Rozwiązywanie problemów

MFA nie jest wymagane

Najpierw sprawdź, czy Web application firewall jest aktywowane w sekcji Require MFA for. Następnie sprawdź, czy reguła WAF rzeczywiście używa polityki uwierzytelniania i czy ta polityka zawiera oczekiwanych użytkowników lub grupy.

Logowanie działa, ale aplikacja się nie otwiera

Problem często leży po logowaniu do firewalla. Sprawdź dostępność backendu, certyfikat, nagłówek hosta, ścieżkę, politykę ochrony i przekazywanie uwierzytelniania. Jeśli backend oczekuje własnego uwierzytelniania, tryb przekazywania musi do niego pasować.
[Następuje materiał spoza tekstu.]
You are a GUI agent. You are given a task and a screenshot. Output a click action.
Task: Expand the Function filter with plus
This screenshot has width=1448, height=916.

Użytkownik nie może się zalogować po zmianie algorytmu

Jeśli zmieniono z SHA1 na SHA256 lub SHA512, istniejące tokeny muszą zostać usunięte i ponownie zeskanowane. Dodatkowo aplikacja uwierzytelniająca musi obsługiwać nowy algorytm.

Hasło i OTP są przekazywane do backendu

Przy WAF-MFA należy sprawdzić, czy wersja firewalla jest aktualna. W SFOS-22.0-Release-Notes jest udokumentowany naprawiony błąd WAF, w którym kod OTP nie został usunięty z hasła przed przekazaniem danych do backendu.
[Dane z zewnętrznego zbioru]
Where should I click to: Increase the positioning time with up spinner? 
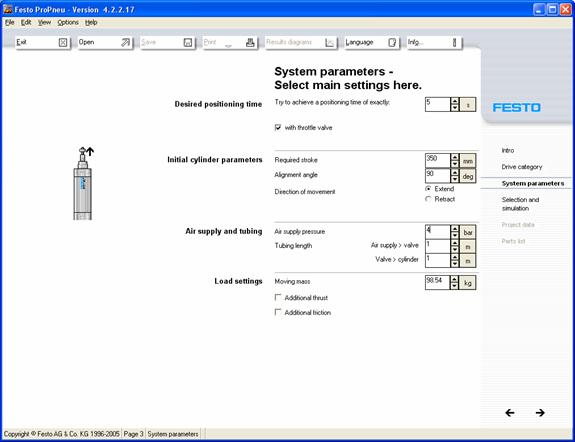(x=455, y=101)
Zbyt wiele lub stare sesje

Sprawdź timeout sesji, czas życia sesji i globalne ustawienia sesji WAF. W środowiskach produkcyjnych powinno być jasne, czy długie sesje są pożądane, czy użytkownicy powinni szybko ponownie się uwierzytelnić po bezczynności.

Lista kontrolna

  • Reguła WAF jest udokumentowana i przetestowana zewnętrznie.
  • Certyfikat HTTPS pasuje do opublikowanej nazwy hosta.
  • MFA dotyczy właściwej grupy użytkowników.
  • Require MFA for > Web application firewall jest aktywowane.
  • Polityka uwierzytelniania WAF używa Form.
  • Przekazywanie uwierzytelniania pasuje do aplikacji backendowej.
  • Wdrażanie tokenów, dostęp do portalu i procedura helpdesku są przygotowane.
  • Timeout sesji i czas życia sesji są świadomie ustawione.
  • Aplikacja OTP i algorytm haszujący zostały przetestowane.
  • Dostęp awaryjny administratora jest dostępny.
  • Wycofanie i odpowiedzialna osoba są udokumentowane.
  • Źródło uwierzytelniania i logowanie do backendu zostały oddzielnie sprawdzone.
  • Log Viewer i reverseproxy.log zostały sprawdzone po teście.
  • Okno wsparcia go-live i procedura resetowania tokenów są ustalone.
  • Alternatywne nazwy hostów, ścieżki i reguły WAF zostały sprawdzone pod kątem omijania MFA.
  • Tymczasowe wyjątki pilotażowe zostały usunięte po wdrożeniu.

Często zadawane pytania

Czy Sophos Firewall może umieścić MFA przed aplikacją webową?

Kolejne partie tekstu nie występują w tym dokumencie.